__To do__. Print the lines below exactly as written, with none missing.

__Dataset records__.
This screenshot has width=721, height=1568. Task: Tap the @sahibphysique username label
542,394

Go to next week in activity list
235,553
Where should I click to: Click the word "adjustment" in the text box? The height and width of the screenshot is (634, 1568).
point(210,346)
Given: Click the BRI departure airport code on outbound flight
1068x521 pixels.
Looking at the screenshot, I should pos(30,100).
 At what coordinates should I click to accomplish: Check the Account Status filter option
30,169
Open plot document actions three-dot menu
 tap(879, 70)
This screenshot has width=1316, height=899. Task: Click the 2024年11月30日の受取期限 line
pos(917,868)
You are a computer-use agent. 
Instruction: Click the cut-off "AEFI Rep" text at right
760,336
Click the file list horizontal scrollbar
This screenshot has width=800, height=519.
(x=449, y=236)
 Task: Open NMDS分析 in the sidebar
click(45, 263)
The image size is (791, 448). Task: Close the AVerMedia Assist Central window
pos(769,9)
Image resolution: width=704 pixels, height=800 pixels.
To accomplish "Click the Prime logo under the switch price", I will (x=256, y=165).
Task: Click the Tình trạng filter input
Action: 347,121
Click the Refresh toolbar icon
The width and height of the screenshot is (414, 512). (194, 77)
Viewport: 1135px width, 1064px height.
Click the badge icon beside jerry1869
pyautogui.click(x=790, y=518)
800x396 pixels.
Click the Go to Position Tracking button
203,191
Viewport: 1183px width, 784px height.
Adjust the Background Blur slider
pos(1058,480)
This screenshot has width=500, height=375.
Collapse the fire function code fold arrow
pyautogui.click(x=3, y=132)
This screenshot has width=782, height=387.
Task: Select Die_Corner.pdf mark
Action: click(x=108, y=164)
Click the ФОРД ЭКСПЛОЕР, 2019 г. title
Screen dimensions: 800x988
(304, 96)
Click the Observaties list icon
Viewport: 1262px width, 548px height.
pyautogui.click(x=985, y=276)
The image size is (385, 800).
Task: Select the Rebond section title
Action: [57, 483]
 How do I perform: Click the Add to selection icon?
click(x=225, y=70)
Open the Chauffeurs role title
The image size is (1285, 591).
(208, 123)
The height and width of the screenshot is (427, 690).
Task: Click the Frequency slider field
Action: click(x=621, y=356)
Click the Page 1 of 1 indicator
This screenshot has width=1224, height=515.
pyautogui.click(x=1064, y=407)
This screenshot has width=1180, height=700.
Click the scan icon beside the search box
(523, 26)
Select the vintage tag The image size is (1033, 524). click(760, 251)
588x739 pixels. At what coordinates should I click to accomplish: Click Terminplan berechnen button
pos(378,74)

__Result for this exercise__.
This screenshot has width=721, height=1568. Task: Tap the @sahibphysique username label
542,394

Go to next week in activity list
235,553
Where should I click to: Click the word "adjustment" in the text box? The height and width of the screenshot is (634, 1568).
point(210,346)
Given: Click the BRI departure airport code on outbound flight
1068x521 pixels.
Looking at the screenshot, I should pos(30,100).
 At what coordinates should I click to accomplish: Check the Account Status filter option
30,169
Open plot document actions three-dot menu
 tap(879, 70)
This screenshot has width=1316, height=899. Task: Click the 2024年11月30日の受取期限 line
pos(917,868)
You are a computer-use agent. 
Instruction: Click the cut-off "AEFI Rep" text at right
760,336
Click the file list horizontal scrollbar
This screenshot has width=800, height=519.
(x=449, y=236)
 Task: Open NMDS分析 in the sidebar
click(45, 263)
The image size is (791, 448). Task: Close the AVerMedia Assist Central window
pos(769,9)
Image resolution: width=704 pixels, height=800 pixels.
To accomplish "Click the Prime logo under the switch price", I will (x=256, y=165).
Task: Click the Tình trạng filter input
Action: 347,121
Click the Refresh toolbar icon
The width and height of the screenshot is (414, 512). (194, 77)
Viewport: 1135px width, 1064px height.
Click the badge icon beside jerry1869
pyautogui.click(x=790, y=518)
800x396 pixels.
Click the Go to Position Tracking button
203,191
Viewport: 1183px width, 784px height.
Adjust the Background Blur slider
pos(1058,480)
This screenshot has width=500, height=375.
Collapse the fire function code fold arrow
pyautogui.click(x=3, y=132)
This screenshot has width=782, height=387.
Task: Select Die_Corner.pdf mark
Action: click(x=108, y=164)
Click the ФОРД ЭКСПЛОЕР, 2019 г. title
Screen dimensions: 800x988
(304, 96)
Click the Observaties list icon
Viewport: 1262px width, 548px height.
pyautogui.click(x=985, y=276)
The image size is (385, 800).
Task: Select the Rebond section title
Action: [57, 483]
 How do I perform: Click the Add to selection icon?
click(x=225, y=70)
Open the Chauffeurs role title
The image size is (1285, 591).
(208, 123)
The height and width of the screenshot is (427, 690).
Task: Click the Frequency slider field
Action: click(x=621, y=356)
Click the Page 1 of 1 indicator
This screenshot has width=1224, height=515.
pyautogui.click(x=1064, y=407)
This screenshot has width=1180, height=700.
Click the scan icon beside the search box
(523, 26)
Select the vintage tag The image size is (1033, 524). click(760, 251)
588x739 pixels. At what coordinates should I click to accomplish: Click Terminplan berechnen button
pos(378,74)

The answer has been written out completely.